Please find every line in the records below that contains the word "will", and copy it.

═════ Supplied material ═════

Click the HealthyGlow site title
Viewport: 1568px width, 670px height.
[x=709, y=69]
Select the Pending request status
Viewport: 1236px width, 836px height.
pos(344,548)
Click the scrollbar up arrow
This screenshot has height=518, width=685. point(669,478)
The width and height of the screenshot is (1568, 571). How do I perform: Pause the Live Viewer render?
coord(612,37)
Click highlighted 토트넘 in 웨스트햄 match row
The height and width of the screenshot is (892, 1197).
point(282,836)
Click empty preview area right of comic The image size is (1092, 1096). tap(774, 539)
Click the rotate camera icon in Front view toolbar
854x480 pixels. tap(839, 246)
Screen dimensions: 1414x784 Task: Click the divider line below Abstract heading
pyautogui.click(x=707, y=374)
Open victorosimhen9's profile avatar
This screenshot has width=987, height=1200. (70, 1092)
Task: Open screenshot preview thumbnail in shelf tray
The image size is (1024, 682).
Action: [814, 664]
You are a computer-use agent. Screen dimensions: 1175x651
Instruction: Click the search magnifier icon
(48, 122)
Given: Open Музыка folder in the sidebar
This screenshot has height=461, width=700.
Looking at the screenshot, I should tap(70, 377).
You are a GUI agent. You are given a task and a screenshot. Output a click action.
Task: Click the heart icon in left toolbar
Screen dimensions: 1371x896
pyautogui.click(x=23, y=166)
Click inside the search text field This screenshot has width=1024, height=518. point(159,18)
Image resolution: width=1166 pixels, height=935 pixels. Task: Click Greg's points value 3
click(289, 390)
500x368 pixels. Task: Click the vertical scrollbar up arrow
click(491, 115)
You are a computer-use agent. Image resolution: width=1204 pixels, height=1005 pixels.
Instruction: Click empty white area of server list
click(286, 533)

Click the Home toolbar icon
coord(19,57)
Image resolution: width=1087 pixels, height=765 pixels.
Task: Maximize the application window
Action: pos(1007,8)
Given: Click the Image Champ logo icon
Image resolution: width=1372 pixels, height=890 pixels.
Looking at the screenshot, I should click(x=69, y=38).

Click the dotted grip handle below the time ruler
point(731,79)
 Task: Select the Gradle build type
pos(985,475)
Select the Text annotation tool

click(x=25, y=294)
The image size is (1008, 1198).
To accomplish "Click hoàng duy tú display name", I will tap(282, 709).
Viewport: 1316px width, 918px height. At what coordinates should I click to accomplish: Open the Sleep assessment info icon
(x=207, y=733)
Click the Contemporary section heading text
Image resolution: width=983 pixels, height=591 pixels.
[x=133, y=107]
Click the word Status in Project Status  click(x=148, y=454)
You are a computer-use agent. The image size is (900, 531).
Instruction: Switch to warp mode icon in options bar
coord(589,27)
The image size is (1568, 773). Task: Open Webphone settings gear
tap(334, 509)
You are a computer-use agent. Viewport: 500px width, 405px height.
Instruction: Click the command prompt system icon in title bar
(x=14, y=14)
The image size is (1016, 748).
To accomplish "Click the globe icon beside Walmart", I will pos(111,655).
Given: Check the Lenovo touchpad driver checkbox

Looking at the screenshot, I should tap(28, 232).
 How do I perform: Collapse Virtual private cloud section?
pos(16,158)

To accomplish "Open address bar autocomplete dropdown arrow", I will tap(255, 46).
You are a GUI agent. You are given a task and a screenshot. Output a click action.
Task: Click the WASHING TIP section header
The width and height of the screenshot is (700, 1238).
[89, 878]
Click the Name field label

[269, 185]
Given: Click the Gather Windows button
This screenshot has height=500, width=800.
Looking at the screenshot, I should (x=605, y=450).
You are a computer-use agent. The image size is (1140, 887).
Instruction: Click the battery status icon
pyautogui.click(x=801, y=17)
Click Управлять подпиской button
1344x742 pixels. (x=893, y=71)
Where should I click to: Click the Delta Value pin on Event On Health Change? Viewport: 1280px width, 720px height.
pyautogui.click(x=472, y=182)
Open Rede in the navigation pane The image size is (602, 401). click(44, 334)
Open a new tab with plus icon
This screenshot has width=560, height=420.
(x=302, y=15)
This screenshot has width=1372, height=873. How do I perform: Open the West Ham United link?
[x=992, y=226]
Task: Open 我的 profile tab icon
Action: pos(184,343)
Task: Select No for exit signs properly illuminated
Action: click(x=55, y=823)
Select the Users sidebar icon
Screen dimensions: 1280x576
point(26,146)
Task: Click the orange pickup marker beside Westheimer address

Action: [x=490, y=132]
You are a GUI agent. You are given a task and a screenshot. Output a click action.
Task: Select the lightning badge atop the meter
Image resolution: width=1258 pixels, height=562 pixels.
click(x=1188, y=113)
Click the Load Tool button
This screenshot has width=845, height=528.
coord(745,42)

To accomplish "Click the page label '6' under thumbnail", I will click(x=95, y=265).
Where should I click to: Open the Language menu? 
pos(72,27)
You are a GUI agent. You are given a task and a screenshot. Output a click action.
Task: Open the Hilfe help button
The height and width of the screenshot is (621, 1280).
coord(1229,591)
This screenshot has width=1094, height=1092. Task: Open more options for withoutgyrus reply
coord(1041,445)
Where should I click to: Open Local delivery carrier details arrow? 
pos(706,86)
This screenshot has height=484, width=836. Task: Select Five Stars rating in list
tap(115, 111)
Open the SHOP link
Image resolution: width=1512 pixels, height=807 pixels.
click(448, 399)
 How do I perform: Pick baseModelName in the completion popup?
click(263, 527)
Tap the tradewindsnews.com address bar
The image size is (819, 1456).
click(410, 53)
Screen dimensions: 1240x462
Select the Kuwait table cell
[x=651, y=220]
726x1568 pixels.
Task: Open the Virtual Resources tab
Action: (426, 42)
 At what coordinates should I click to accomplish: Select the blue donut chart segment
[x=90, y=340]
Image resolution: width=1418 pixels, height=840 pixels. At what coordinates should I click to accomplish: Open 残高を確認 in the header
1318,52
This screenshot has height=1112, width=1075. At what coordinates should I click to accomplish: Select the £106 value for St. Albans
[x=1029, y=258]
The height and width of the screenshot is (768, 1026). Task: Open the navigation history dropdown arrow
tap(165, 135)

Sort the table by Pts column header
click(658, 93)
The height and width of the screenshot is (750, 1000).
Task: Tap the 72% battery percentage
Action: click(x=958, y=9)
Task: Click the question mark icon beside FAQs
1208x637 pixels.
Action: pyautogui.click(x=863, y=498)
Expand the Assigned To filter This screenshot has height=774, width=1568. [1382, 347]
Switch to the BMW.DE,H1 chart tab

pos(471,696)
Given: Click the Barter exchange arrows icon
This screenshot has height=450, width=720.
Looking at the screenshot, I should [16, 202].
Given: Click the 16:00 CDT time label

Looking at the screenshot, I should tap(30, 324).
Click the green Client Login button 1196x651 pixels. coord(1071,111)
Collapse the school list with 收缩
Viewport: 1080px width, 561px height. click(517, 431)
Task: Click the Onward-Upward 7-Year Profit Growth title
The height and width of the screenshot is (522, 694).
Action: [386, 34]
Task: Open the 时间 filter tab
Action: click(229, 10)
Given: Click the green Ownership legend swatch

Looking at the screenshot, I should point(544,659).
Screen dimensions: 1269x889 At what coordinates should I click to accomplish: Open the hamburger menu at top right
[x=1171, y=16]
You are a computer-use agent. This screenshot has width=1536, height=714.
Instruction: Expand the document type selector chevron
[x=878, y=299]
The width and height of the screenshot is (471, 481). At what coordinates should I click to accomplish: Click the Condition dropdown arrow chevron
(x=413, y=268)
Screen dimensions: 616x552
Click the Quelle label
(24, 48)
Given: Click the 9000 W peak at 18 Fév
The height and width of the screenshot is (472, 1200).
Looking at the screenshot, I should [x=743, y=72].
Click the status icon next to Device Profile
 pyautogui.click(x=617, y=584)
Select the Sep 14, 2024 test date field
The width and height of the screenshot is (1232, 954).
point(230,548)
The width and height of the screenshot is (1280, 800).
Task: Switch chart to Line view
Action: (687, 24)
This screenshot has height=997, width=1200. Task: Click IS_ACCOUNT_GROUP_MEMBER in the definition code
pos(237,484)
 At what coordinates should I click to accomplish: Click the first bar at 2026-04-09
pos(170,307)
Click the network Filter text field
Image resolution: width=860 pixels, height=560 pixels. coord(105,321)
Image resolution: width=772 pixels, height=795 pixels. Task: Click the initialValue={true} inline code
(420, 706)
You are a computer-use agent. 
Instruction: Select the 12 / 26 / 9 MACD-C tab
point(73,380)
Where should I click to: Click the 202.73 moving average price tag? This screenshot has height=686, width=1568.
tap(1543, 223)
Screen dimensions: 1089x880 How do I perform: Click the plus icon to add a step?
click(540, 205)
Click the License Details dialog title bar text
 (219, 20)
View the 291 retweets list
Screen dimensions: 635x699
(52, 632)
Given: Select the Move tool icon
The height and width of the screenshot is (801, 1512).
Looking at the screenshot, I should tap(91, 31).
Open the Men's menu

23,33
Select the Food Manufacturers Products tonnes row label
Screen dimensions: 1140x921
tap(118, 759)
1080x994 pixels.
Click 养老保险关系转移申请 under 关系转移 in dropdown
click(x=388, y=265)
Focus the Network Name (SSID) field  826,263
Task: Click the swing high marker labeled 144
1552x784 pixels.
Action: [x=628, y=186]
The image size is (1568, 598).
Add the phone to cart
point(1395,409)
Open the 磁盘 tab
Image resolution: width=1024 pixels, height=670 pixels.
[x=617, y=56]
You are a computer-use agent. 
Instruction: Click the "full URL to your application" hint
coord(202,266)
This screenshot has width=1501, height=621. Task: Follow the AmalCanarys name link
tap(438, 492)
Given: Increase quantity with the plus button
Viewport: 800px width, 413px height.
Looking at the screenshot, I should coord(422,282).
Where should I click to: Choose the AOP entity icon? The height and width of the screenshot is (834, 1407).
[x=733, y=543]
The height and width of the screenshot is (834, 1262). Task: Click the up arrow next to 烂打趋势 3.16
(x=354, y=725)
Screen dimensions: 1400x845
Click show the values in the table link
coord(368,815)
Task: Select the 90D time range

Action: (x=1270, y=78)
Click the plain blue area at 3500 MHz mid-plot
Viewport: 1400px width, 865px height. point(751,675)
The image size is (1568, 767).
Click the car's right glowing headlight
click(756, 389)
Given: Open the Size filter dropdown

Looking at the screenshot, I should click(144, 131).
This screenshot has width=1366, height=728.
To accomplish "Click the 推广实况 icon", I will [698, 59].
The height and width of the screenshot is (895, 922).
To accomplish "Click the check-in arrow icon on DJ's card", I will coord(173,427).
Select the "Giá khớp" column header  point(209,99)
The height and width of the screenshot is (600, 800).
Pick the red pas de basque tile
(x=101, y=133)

═════

> [Reply to the task]:
To accomplish "Click hoàng duy tú display name", I will tap(282, 709).
To accomplish "Click the globe icon beside Walmart", I will pos(111,655).
To accomplish "Open address bar autocomplete dropdown arrow", I will tap(255, 46).
To accomplish "Click the page label '6' under thumbnail", I will click(x=95, y=265).
To accomplish "Click the 推广实况 icon", I will [698, 59].
To accomplish "Click the check-in arrow icon on DJ's card", I will coord(173,427).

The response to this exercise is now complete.